▶ **Data to use**
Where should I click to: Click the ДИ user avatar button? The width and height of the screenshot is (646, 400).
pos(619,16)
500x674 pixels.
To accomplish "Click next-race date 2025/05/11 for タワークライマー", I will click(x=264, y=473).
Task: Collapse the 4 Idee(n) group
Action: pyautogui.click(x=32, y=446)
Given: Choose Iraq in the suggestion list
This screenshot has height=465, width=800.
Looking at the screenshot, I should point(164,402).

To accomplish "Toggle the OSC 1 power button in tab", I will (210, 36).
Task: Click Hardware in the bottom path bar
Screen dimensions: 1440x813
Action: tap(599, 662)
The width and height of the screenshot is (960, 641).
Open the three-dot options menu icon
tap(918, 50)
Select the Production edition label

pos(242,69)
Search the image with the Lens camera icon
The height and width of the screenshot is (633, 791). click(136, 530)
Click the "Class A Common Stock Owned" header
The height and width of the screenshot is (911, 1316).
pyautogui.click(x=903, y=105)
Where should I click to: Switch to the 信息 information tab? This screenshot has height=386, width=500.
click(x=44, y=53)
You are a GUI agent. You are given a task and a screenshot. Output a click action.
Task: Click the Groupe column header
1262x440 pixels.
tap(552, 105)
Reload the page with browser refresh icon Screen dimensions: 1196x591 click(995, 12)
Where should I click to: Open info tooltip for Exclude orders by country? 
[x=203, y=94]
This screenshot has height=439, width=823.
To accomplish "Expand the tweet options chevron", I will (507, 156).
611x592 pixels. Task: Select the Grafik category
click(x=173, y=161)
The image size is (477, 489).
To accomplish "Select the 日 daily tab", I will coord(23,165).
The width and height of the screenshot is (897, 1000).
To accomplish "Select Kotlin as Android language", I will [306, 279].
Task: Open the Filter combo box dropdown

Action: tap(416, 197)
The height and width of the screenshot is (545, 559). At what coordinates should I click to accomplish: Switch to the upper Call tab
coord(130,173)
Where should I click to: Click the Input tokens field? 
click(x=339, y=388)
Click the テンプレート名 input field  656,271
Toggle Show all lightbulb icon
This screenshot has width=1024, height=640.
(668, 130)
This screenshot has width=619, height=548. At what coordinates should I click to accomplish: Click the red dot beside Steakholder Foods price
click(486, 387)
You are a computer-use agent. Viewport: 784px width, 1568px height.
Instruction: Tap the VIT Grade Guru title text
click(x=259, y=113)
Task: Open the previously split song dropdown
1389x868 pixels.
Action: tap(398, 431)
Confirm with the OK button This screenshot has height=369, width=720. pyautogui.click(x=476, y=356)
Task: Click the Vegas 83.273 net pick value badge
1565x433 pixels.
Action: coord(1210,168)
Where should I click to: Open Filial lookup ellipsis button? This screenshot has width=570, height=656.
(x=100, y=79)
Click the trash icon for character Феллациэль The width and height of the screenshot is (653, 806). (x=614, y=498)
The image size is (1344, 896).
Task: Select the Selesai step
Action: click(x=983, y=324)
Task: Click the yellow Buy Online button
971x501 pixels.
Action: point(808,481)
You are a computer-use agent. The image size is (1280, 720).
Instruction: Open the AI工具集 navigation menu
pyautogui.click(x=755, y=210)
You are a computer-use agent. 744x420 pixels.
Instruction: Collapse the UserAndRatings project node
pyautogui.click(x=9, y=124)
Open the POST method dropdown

▶ **To do**
In the records above, find each line with the word "computer" and copy it.

▶ **Reply to the task**
You are a computer-use agent. Viewport: 784px width, 1568px height.
You are a computer-use agent. The image size is (1280, 720).
You are a computer-use agent. 744x420 pixels.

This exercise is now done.